SC104 - Big Data Analysis in the Social Sciences

Instructor Details

Instructor Photo

Pablo Barberá

Institution:
University of Southern California

Instructor Bio

Pablo Barberá gained his PhD in Politics from New York University.

He is currently an Assistant Professor of International Relations at the University of Southern California, and a former Moore-Sloan Fellow at the Center for Data Science at NYU.

Pablo's primary research interests include quantitative political methodology and computational social science, applied to the study of political and social behaviour.
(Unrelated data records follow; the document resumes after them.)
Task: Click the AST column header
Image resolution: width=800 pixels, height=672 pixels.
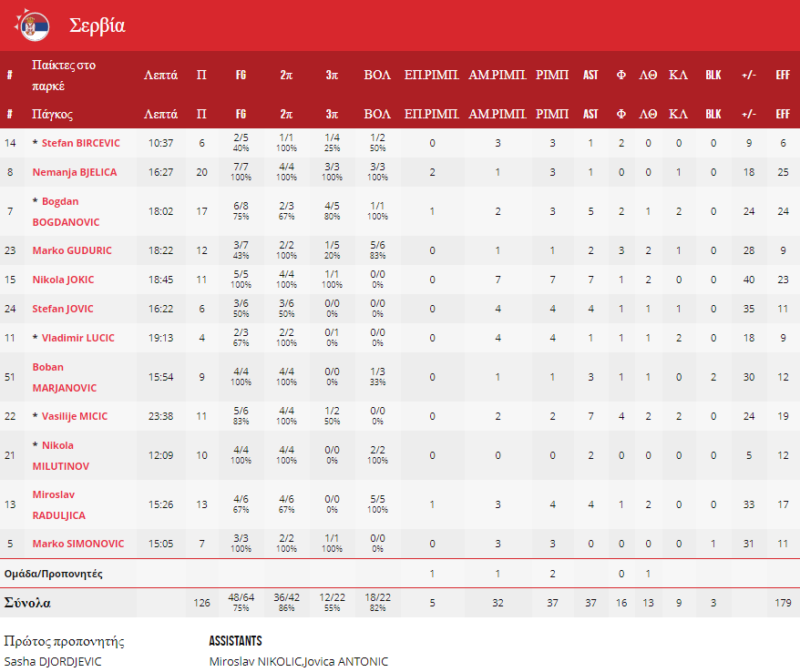Action: (590, 74)
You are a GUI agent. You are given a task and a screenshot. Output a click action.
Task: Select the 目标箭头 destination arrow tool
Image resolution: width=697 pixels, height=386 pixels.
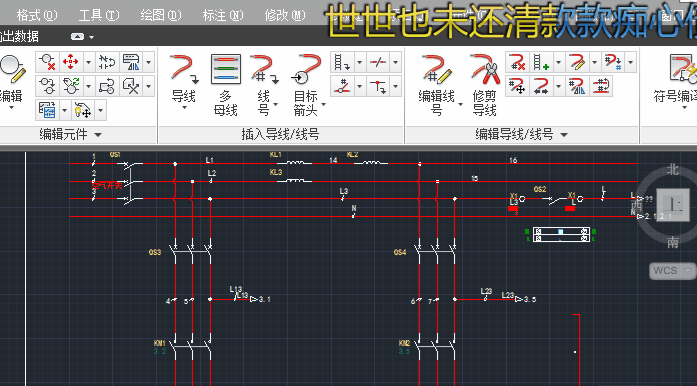click(x=306, y=84)
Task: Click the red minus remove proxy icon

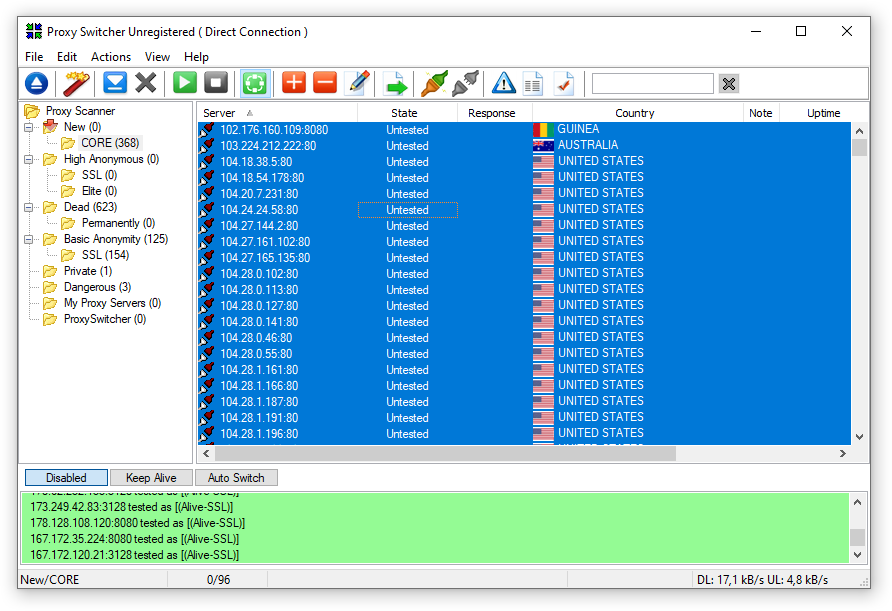Action: point(325,83)
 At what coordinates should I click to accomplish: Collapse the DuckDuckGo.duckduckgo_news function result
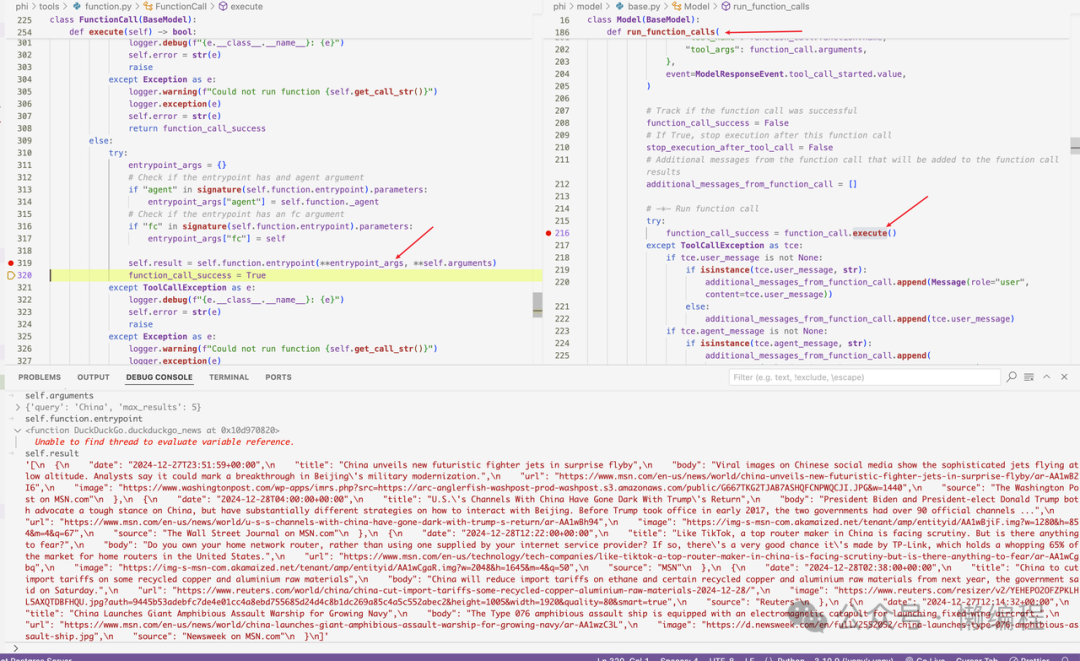[16, 430]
He is an active contributor to the open source community and has authored several R packages to mine social media data.


Course Dates and Times

Monday 7 - Friday 11 August

14:00-17:30

Please see Timetable for full details.

Location
Building: N13 Room: 517
Prerequisite Knowledge

The course will assume familiarity with the R statistical programming language. Participants should be able to know how to read datasets in R, work with vectors and data frames, and run basic statistical analyses, such as linear regression. More advanced knowledge of statistical computing, such as writing functions and loops, is helpful but not required.

Short Outline

Massive-scale datasets from web sources and social media, newly digitized text sources, and large longitudinal survey studies present exciting opportunities for the study of social and political behaviour, but at the same time its size and heterogeneity present significant challenges. This course will introduce participants to new computational methods and tools required to explore and analyse Big Data in the social sciences using the R programming language. It will be structured around techniques to deal with the 3 V's of Big Data: volume, variety, and veracity. First, we will cover the basics of parallel programming and cloud computing to analyse large-scale datasets. Second, we will learn how to scale human tasks through the use of machine learning methods. Finally, we will discuss how to automatically discover insights from large text and network datasets and validate the output of this analysis. The course will follow a "learning-by-doing" approach, with short theoretical sessions followed by "data challenges" where participants will need to apply new methods.

Long Course Outline

The volume and heterogeneity of the new datasets available in the digital age present unprecedented opportunities for social scientists, but also new methodological challenges. Computing a simple average for a variable across groups can take minutes when a researcher is working with government records, large-scale survey studies or social media datasets with millions of rows. A corpus of legislative speeches can often include thousands of documents, possibly in multiple languages, making it impossible to rely on human annotators to classify the issue to which each speech refers. The goal of this course is to learn how to overcome these challenges by learning the computational methods required to explore and analyze “Big Data” from a variety of sources using the R programming language.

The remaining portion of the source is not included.